→ TASK BRIEF
Because the entries hold pictures, reproduce only their words, exactly as written.

>>

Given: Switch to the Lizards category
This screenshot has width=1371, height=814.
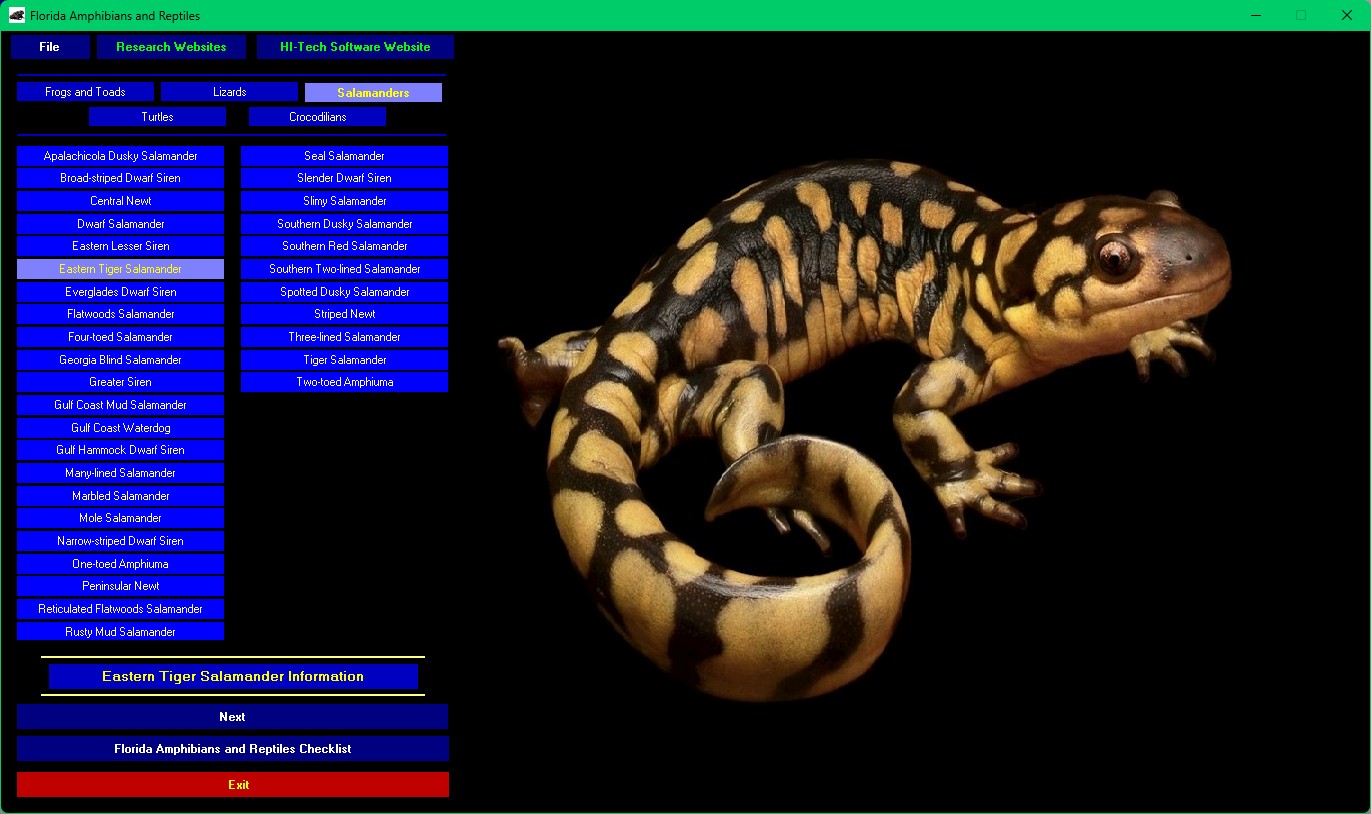Looking at the screenshot, I should point(229,92).
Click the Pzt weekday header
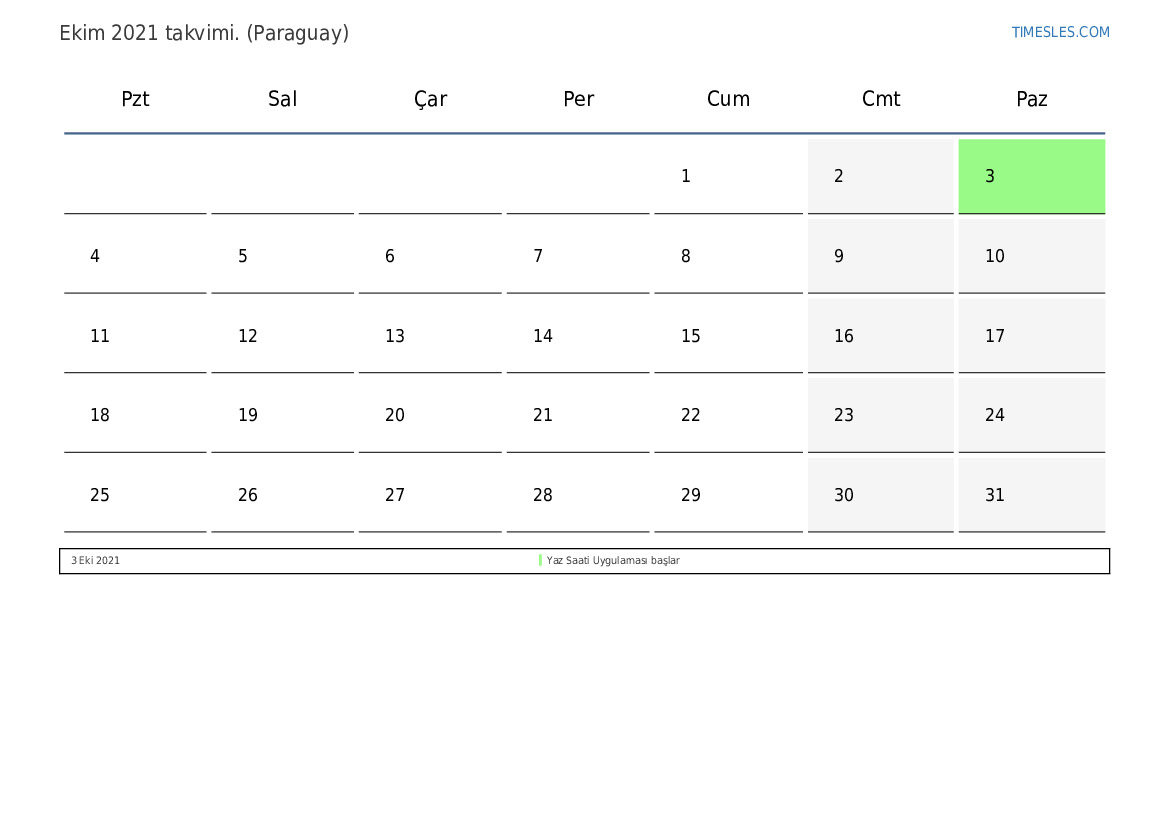 135,99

<<

→ PROBLEM SOLUTION
Given: Switch to the Lizards category
This screenshot has width=1371, height=814.
Looking at the screenshot, I should point(229,92).
Click the Pzt weekday header
 135,99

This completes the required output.